BEGIN Task material

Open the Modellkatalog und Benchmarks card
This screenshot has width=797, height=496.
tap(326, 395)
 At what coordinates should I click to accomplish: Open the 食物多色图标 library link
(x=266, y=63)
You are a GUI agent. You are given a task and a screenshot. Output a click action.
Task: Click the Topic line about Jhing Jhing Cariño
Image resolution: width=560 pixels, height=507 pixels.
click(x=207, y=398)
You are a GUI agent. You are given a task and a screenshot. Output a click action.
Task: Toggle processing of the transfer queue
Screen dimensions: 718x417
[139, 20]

END Task material
BEGIN Task material

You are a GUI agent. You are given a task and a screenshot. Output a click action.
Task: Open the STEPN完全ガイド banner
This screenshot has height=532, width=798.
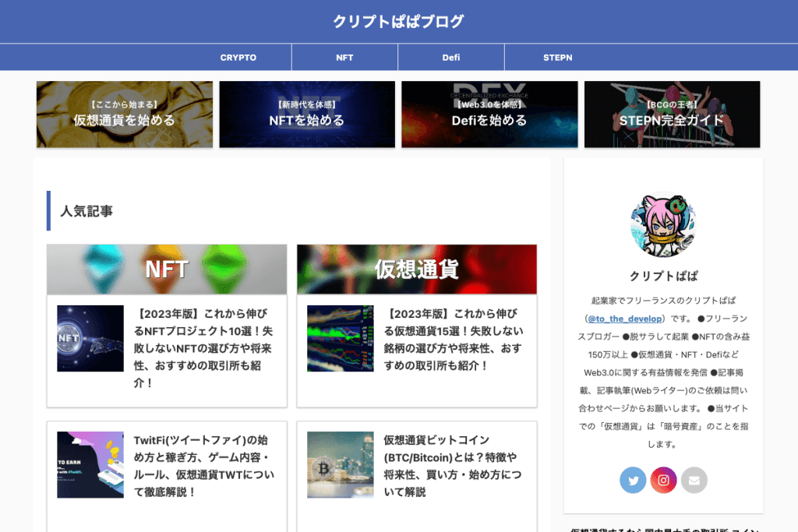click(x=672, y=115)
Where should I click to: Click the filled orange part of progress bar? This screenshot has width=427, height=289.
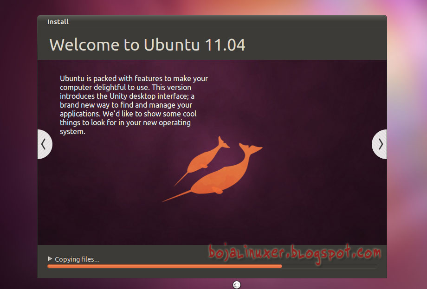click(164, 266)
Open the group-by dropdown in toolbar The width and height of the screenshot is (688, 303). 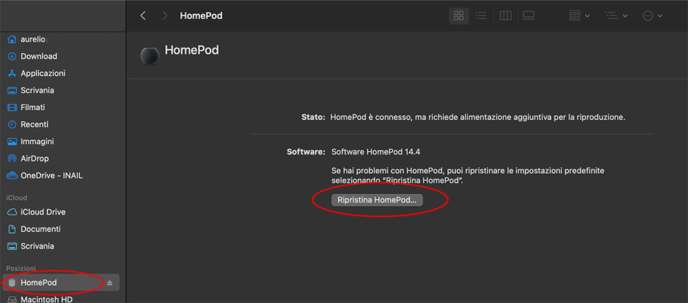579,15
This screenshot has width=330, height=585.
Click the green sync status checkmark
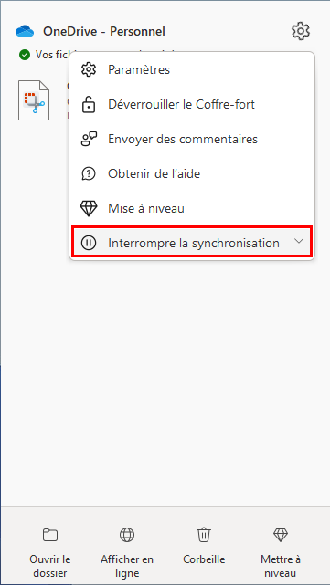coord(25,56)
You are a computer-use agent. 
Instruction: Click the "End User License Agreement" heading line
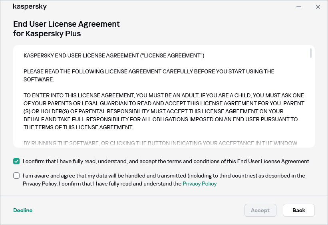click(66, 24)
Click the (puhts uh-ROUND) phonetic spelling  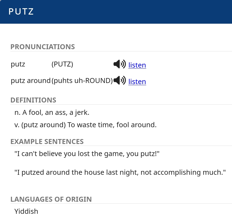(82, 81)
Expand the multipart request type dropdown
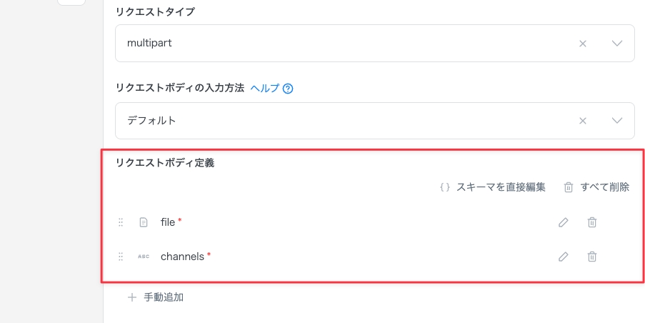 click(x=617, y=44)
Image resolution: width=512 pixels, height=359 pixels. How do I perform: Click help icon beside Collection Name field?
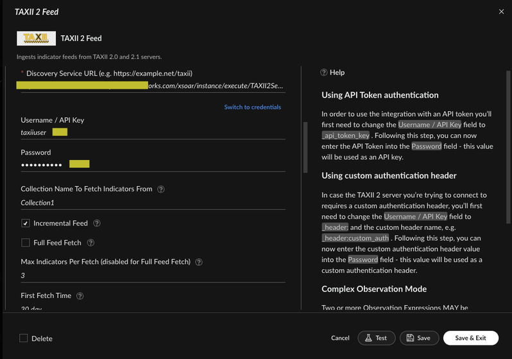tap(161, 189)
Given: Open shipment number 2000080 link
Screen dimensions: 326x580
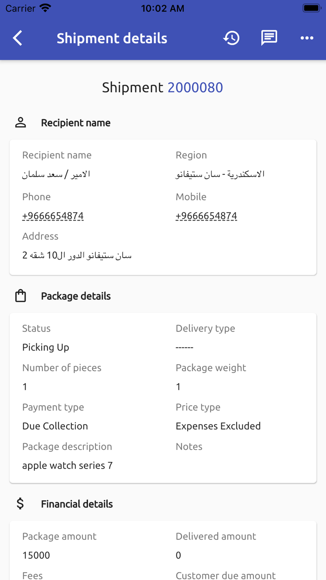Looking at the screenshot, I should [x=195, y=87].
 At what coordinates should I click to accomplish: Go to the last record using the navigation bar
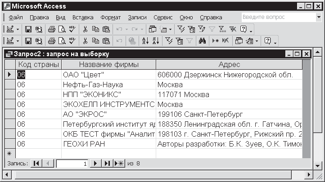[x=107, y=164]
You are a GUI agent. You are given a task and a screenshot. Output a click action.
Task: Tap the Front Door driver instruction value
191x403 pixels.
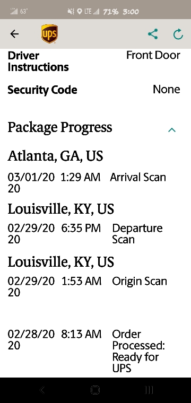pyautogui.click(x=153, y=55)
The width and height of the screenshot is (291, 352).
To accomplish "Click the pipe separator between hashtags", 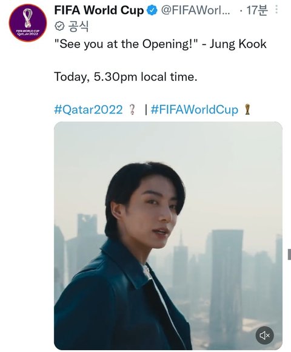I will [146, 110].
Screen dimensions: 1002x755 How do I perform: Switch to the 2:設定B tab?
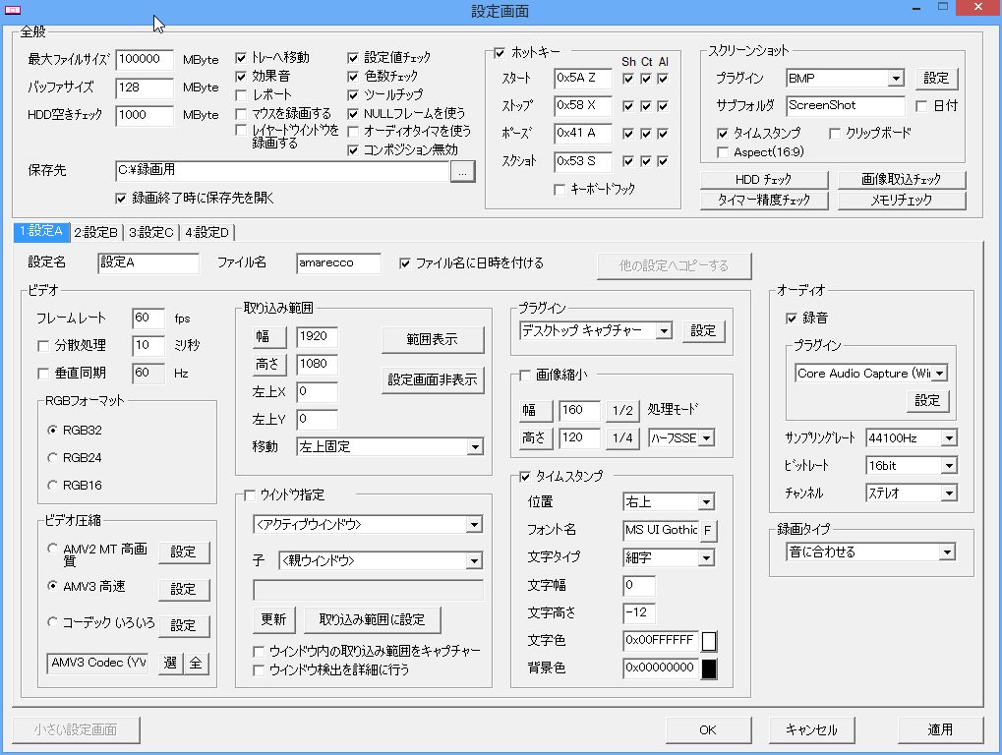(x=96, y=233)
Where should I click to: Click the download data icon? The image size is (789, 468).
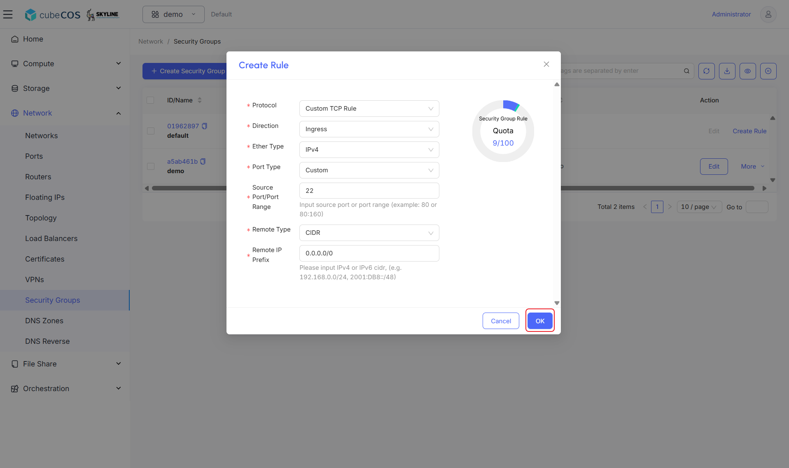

END Task material

With the line holding "Open the Modellkatalog und Benchmarks card" as the first and the line holding "Task: Click the" as the last, please transcribe exactly the lines of the material above in that range and nothing else.

* Task response
Open the Modellkatalog und Benchmarks card
This screenshot has width=797, height=496.
tap(326, 395)
 At what coordinates should I click to accomplish: Open the 食物多色图标 library link
(x=266, y=63)
You are a GUI agent. You are given a task and a screenshot. Output a click action.
Task: Click the Topic line about Jhing Jhing Cariño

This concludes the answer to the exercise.